Just a couple weeks ago, I wrote about Eucharistic Adoration. You have now heard from me many times in both this space, in homilies, and in announcements, just how important Eucharistic Adoration has become to life of the modern day Catholic. All of the Twentieth century saints were involved in and heavily promoted spending time in prayer with the Blessed Sacrament. Our current Pope, Pope John Paul II has said time and time again, just how essential he believes this time with Jesus, to be. The message is clear and is coming from multiple different directions: today if you want to be a follower of Jesus Christ in the Catholic tradition, you need to spend some time with Jesus in the Holy Eucharist in Eucharistic Adoration. The prayer that is going on in these chapels around the world has changed everything. It is time we ALL get on board with this.

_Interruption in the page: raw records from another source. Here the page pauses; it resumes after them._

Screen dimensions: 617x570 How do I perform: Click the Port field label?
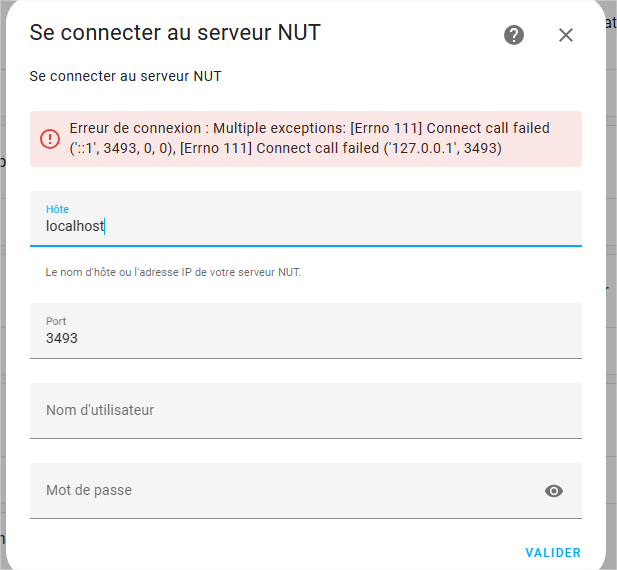click(56, 321)
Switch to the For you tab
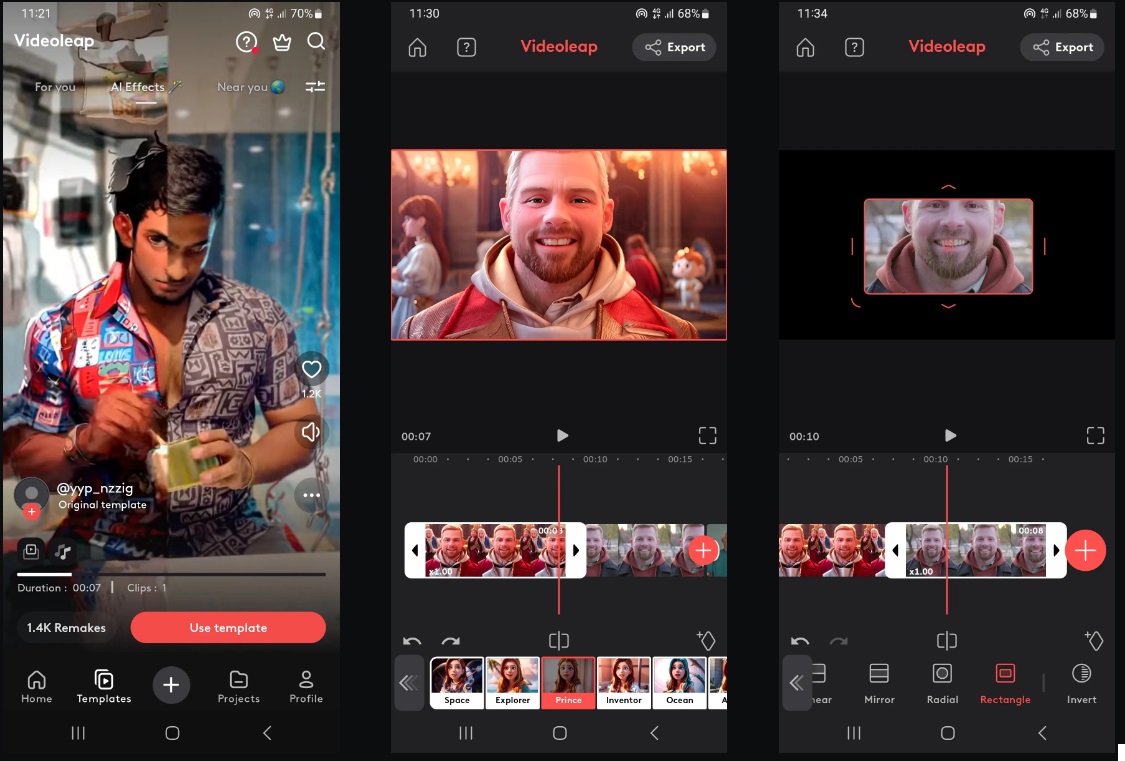Viewport: 1125px width, 761px height. tap(55, 87)
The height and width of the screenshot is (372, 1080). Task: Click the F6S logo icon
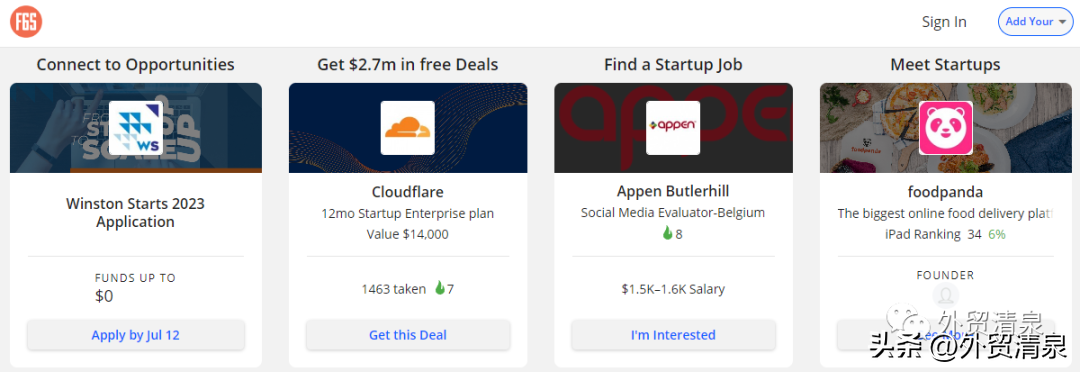[26, 21]
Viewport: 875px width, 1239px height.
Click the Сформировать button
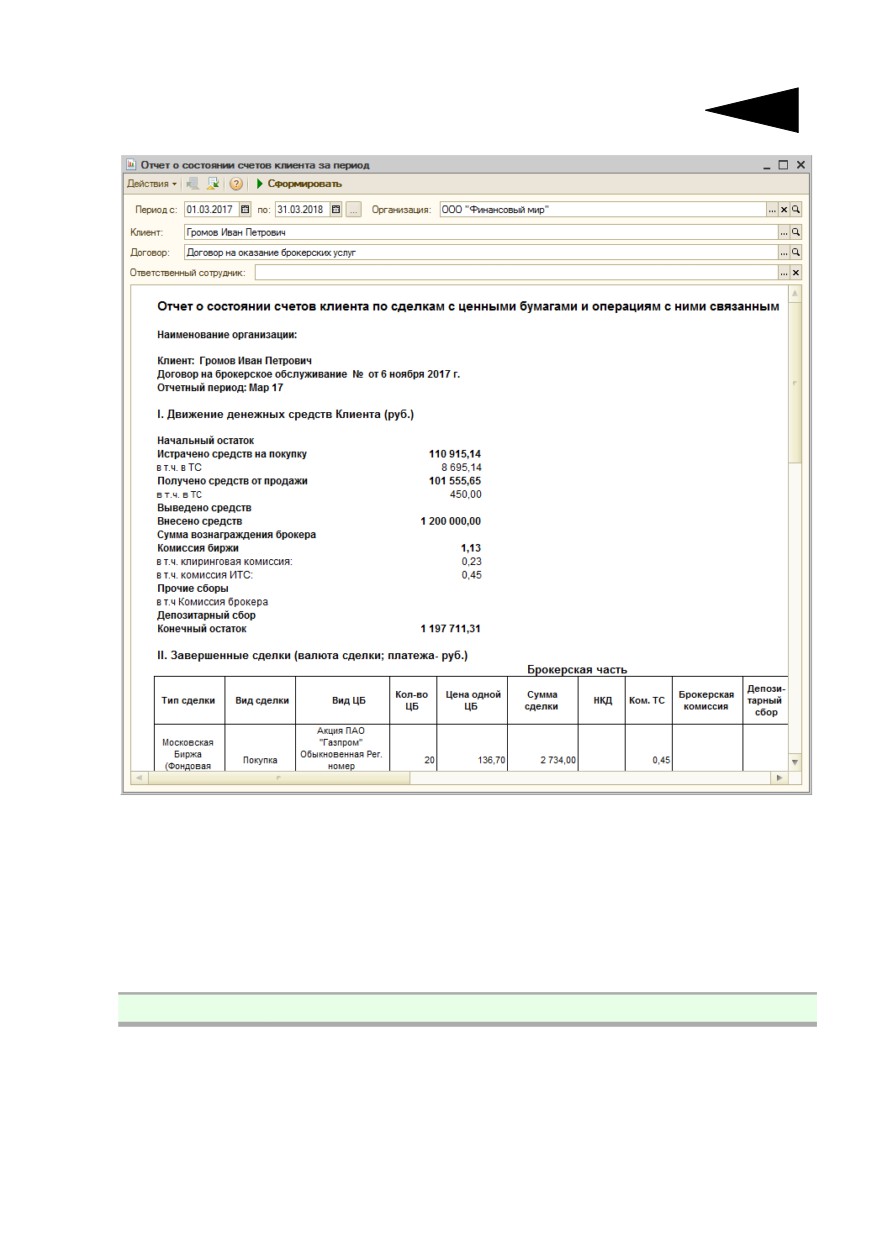pyautogui.click(x=299, y=184)
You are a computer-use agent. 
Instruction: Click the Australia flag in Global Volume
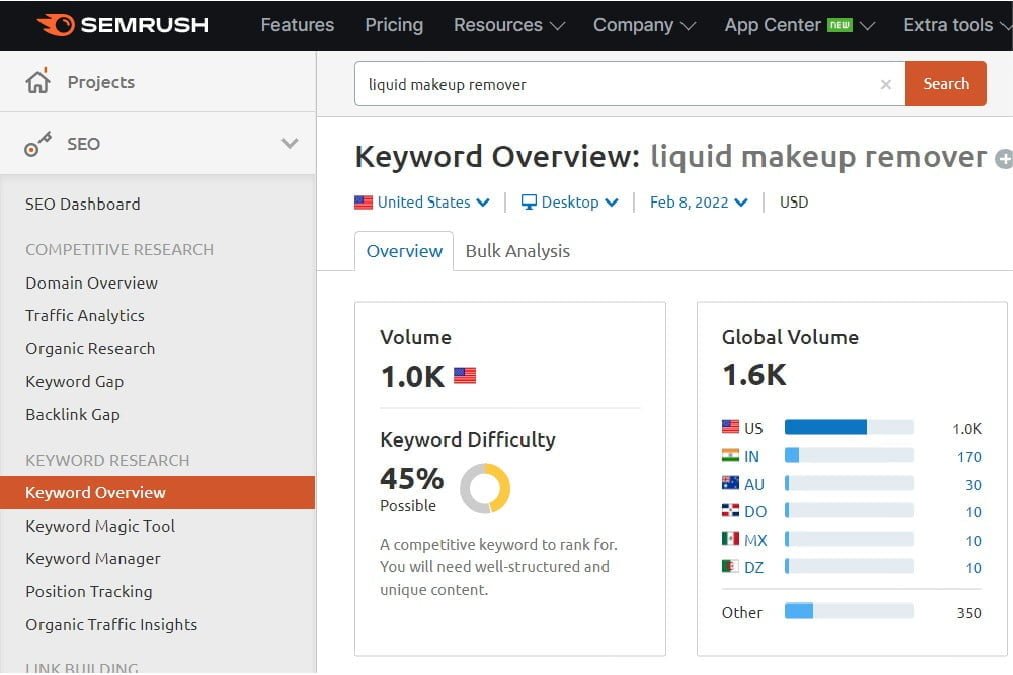click(729, 484)
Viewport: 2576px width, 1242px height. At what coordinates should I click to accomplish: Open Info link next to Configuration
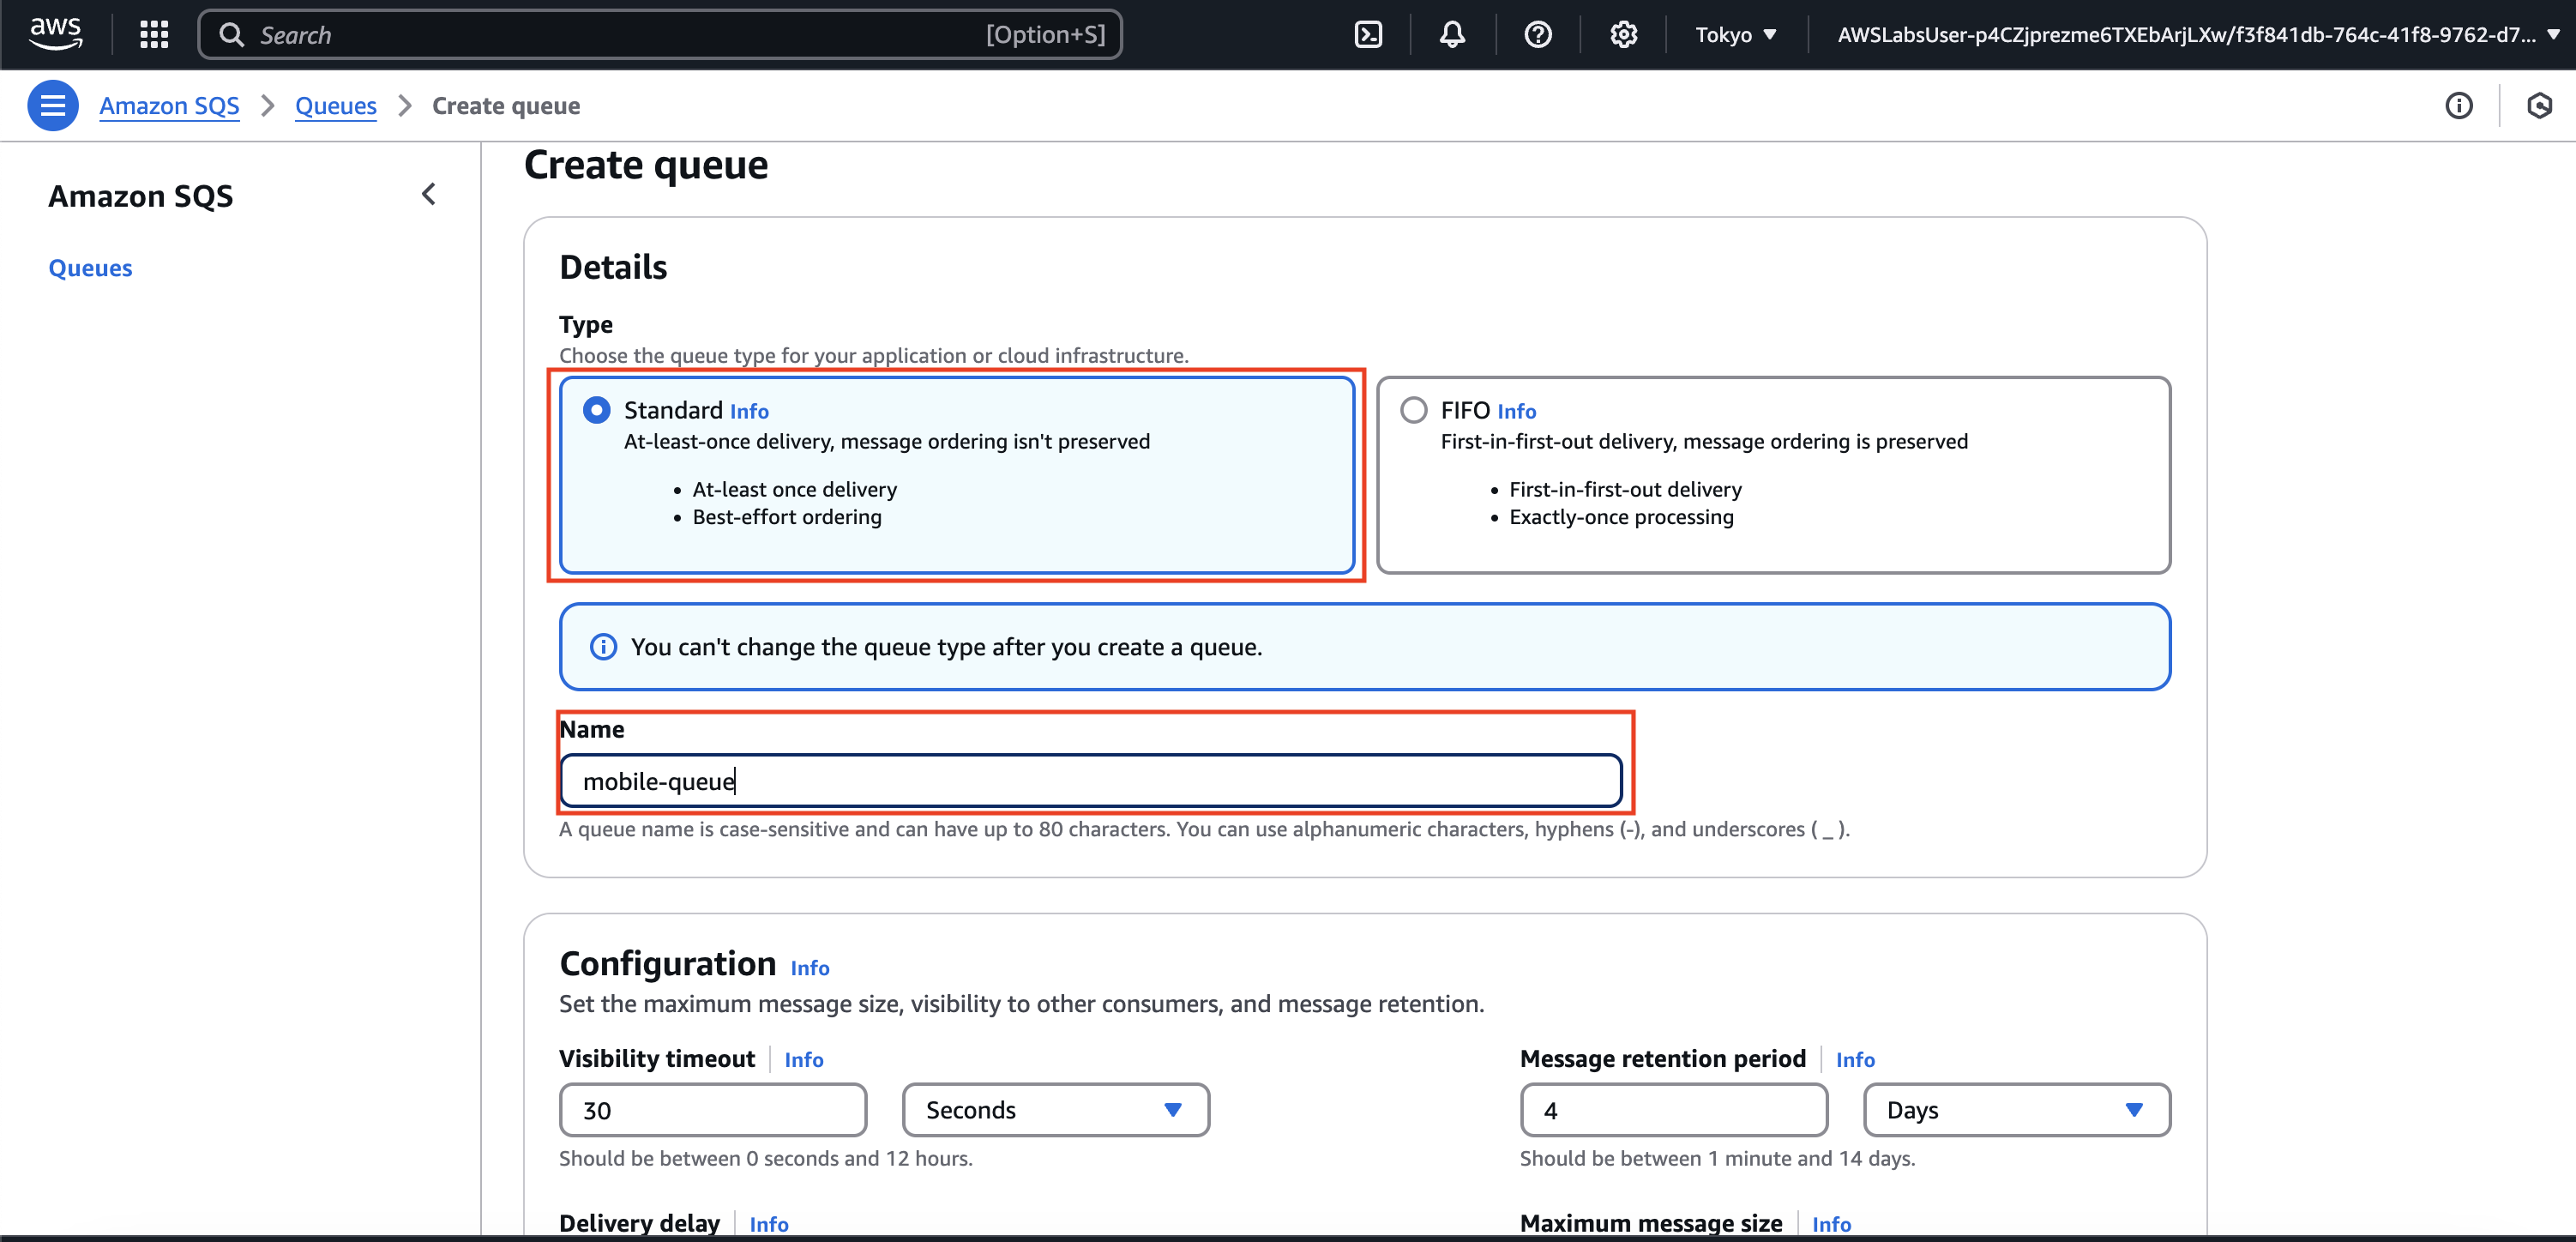pyautogui.click(x=809, y=968)
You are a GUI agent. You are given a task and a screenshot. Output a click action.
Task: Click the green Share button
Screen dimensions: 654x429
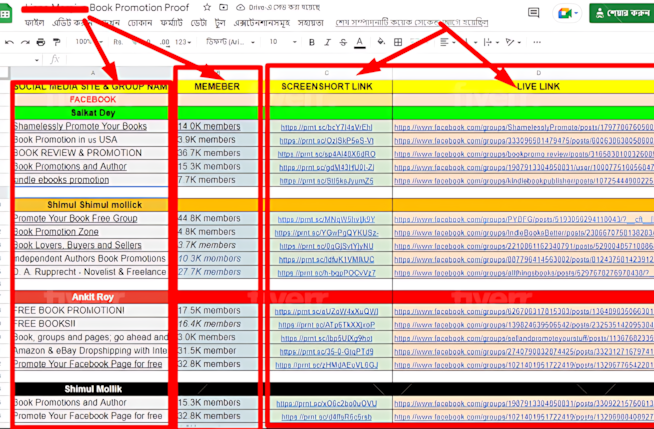point(620,12)
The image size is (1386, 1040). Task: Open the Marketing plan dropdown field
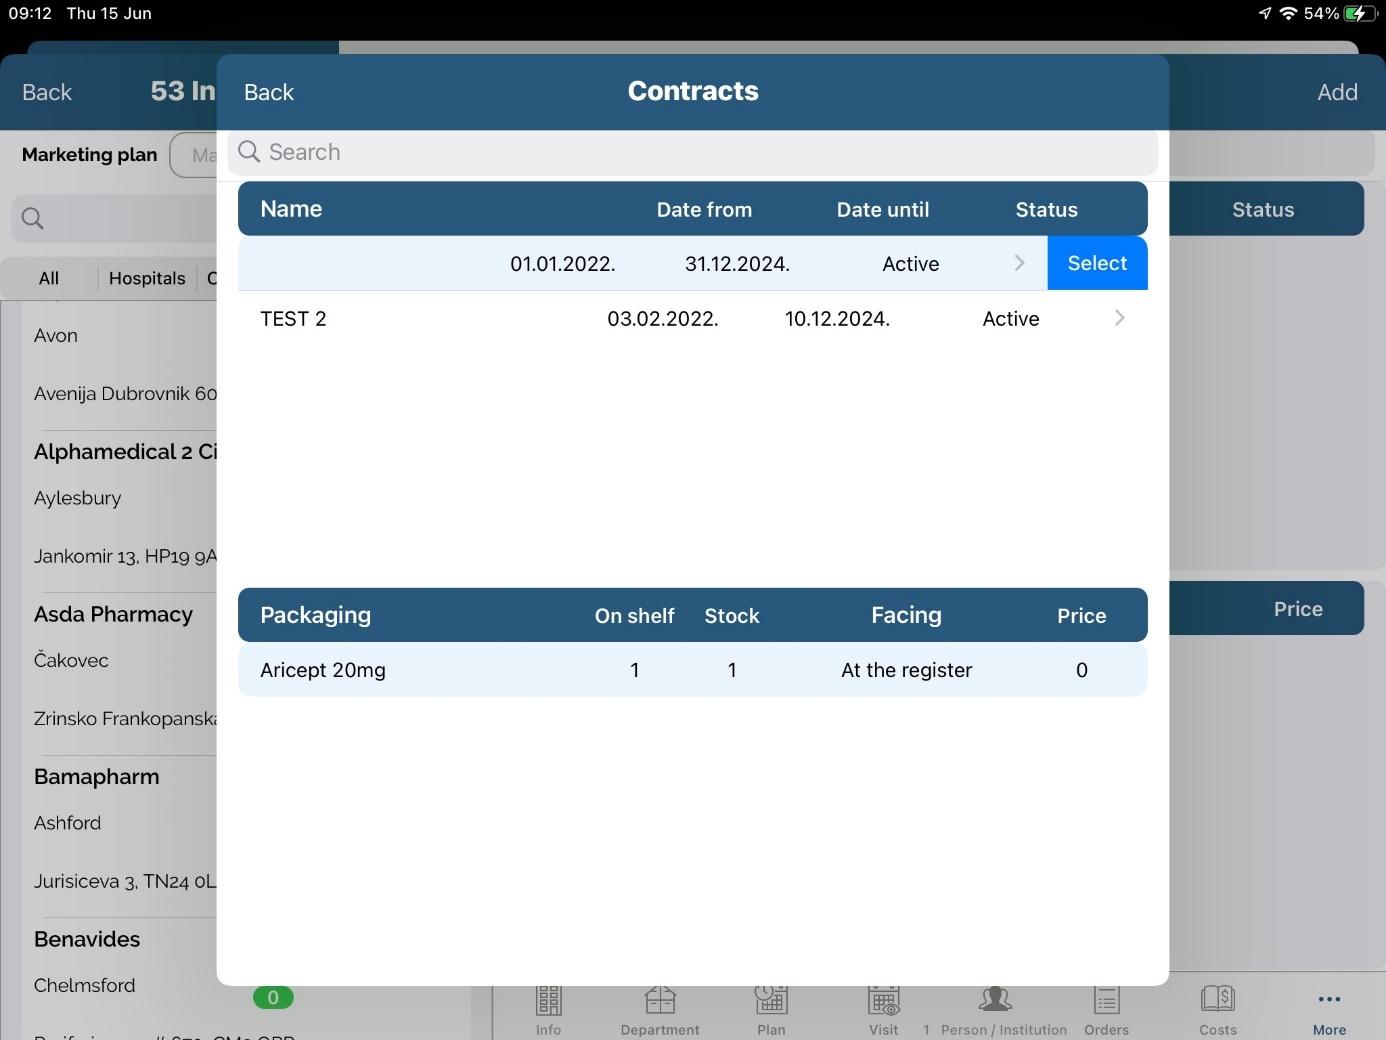[x=194, y=156]
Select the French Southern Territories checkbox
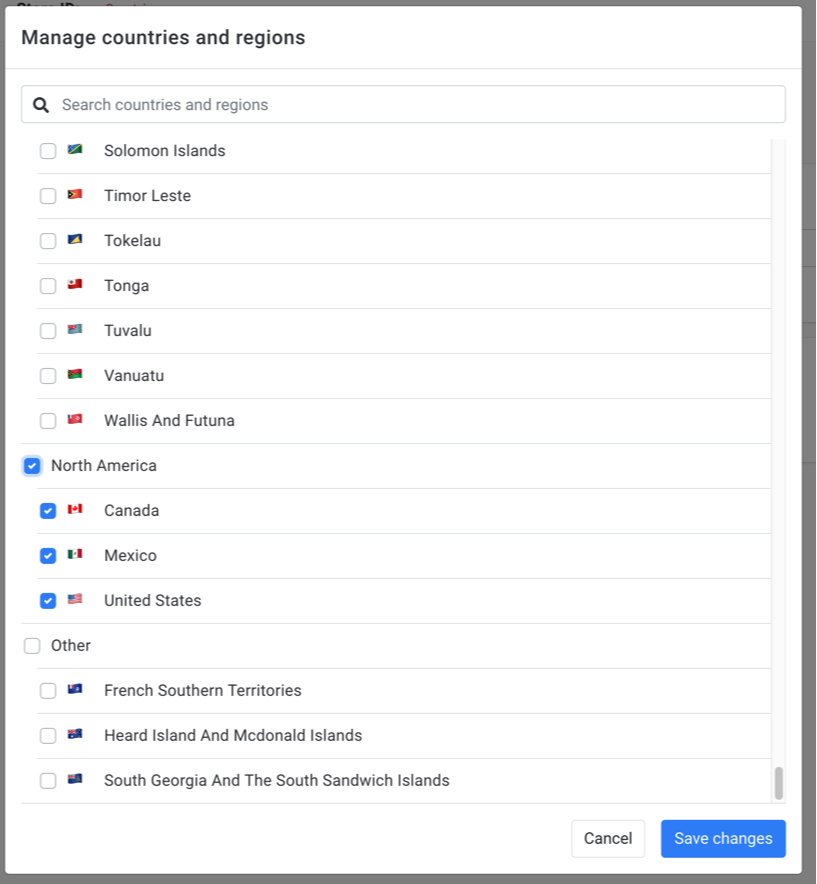Image resolution: width=817 pixels, height=884 pixels. pos(48,691)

Here at St. Maria Goretti, Eucharistic Adoration has always been a priority. Starting with Family Holy Hour and a separate, dedicated Blessed Chapel, we built this Parish upon our prayer in front of the Holy Eucharist. Then, a couple of years ago now, we started on-going, scheduled Adoration, with a plan to move to Perpetual Adoration as soon as possible. Our new church was designed and is being built with Perpetual Adoration in mind. Starting on Thursday evening, December 9 th, with the transfer of the monstrance from our current chapel into the daily Mass chapel of the new church, Adoration will take place in the Daily Mass Chapel. After our Bell Tower is built, hopefully in the next couple of years in Phase II, Perpetual Adoration will move to a specially designed chapel in the base of the Bell Tower that will be exclusively for Perpetual Adoration.
Collectively, then, we’re doing our part and keeping up. The opportunity for Eucharistic Adoration is there. Individually, we’ve got to do better. Our Adoration schedule has more “holes” in it now than ever. We must all make a serious commitment to our hour with Jesus, and then to keep the constant vigil going, we need to ALL be faithful to the time that we are supposed to be there. Are you really afraid that you can’t be there every week? Then how about sharing an hour with some one else? Again, if you do not currently have an hour each week that you are signed up for, won’t you please consider taking an hour now? If you already have an hour, now more than ever we need you to faithful to it! A Parish of our size should have no problem finding enough people to cover the hours of Adoration that we are trying to do. Together and individually, we need to be committed to this. Anybody can say that they love Jesus. People who really do love Him want and need to spend time with Him. There is no better place to pray than in front of the Blessed Sacrament.
Some of you may have noticed last week that Family Holy Hour has been dropped from our schedule. We have been doing Family Holy Hour on First Fridays for over seven years now. I would like to believe that this is because so many of us are already spending time in Adoration. Maybe, the usefulness of Family Holy Hour is something that we simply “outgrew” when we moved to scheduled Adoration. I hope so. I would like to believe that. I still wonder though. I am most concerned about how we are going to teach our children and our young people how important it is to pray in Eucharistic Adoration. Family Holy Hour was one way. I’m sure there are others. But this is a great responsibility. We can’t expect young Catholics to just wake up one day “sensing” the need for Eucharistic Adoration. Like the rest of our Faith, they have to grow up with it. The reality is that now Eucharistic Adoration is a part of our Faith lives. We must find new and better ways of teaching this to our children and our young people. I challenge our parents to take this on in your family.
Think about these things this week. Talk about this at home. Let’s see if we can’t do Eucharistic Adoration better here at St. Maria Goretti. Have a great week! God bless each one of you!
In Christ,
Fr. Kevin
“Normal” is a setting on a washing machine.